Case 01

Trappan

RAG-grounded extraction. Tiered fallbacks. Production observability.

TypeScript
OpenAI API
Supabase
pgvector
Langfuse
Vitest
Docker

Overview

Trappan automatically finds and reads quarterly financial reports for Swedish listed real estate companies, then extracts 20+ standardised metrics (EPRA NRV, LTV, occupancy rate, etc.) into a structured database. The hard part is that every company uses different terminology, buries figures in different sections, and publishes in Swedish. The system solves this with a definitions-aware RAG layer that maps company-specific labels to canonical metrics before extraction runs. Everything is built from scratch in TypeScript — no LangChain, no LangGraph.

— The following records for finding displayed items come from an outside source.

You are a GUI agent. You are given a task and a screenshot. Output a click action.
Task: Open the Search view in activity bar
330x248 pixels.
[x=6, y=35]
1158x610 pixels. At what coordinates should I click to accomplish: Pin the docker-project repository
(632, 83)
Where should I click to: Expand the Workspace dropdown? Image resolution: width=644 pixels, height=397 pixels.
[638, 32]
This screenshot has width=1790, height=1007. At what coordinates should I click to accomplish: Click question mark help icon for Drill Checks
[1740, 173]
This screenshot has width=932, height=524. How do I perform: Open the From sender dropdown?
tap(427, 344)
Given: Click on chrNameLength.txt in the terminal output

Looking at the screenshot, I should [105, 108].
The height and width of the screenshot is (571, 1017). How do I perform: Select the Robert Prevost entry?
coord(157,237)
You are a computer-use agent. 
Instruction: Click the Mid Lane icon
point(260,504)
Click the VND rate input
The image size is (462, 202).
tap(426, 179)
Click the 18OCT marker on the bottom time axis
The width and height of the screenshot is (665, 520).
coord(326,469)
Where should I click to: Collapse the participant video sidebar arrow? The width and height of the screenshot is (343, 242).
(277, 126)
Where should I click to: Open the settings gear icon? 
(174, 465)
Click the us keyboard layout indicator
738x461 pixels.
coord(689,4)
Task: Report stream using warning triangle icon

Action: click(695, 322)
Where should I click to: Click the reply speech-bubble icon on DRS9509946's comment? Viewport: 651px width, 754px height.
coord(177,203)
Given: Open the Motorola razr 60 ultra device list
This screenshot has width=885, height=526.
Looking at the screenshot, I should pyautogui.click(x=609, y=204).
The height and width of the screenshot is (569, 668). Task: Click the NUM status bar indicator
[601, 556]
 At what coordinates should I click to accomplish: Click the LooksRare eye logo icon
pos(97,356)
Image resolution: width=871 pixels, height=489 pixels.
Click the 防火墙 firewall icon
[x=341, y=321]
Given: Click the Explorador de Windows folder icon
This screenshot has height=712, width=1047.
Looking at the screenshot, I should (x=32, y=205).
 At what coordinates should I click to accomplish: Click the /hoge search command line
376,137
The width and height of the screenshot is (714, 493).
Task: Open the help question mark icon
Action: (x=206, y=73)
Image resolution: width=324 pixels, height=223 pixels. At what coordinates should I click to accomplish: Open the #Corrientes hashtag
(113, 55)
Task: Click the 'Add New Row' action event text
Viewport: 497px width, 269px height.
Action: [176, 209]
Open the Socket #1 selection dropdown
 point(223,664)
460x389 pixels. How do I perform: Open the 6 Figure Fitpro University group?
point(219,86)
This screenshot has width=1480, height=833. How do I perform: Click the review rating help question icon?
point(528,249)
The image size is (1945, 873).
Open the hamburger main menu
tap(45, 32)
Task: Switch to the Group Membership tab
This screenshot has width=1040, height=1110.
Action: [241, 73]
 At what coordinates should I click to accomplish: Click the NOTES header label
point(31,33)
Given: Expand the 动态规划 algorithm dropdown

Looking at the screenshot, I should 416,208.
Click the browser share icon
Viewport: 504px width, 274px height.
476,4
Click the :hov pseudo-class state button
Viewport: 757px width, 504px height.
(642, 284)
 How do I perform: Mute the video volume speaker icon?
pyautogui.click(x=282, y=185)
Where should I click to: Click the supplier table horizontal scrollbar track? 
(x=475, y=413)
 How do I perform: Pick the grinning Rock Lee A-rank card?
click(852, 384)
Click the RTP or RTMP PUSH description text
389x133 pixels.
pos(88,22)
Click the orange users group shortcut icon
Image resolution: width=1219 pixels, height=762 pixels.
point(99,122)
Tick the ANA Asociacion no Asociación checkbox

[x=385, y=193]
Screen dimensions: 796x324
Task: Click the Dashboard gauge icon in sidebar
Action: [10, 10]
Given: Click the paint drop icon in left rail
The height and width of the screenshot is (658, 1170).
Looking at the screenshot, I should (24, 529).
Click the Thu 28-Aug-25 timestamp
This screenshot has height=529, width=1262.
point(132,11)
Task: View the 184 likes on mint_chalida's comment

Contribution: Full-stack design and implementation — orchestrator, harness, RAG pipeline, extraction tiers, observability

Agent surface

Custom retry harness with confidence-aware best-result tracking across attempts
RAG-grounded term resolution via pgvector: definition blocks extracted from the PDF, embedded, and matched to a canonical metrics knowledge base
Two-tier extraction (vision LLM on keyword-matched pages → web search fallback) with explicit confidence escalation, reducing cost on the happy path

Orchestrator: four explicit phases

The orchestrator sequences four phases — cache check, report discovery, extraction, and persistence — with job state written to the database between each step. This means every run is resumable and auditable. A Langfuse trace is opened at the start and a span is attached to each phase, so the full execution tree is visible in the observability dashboard without any extra instrumentation.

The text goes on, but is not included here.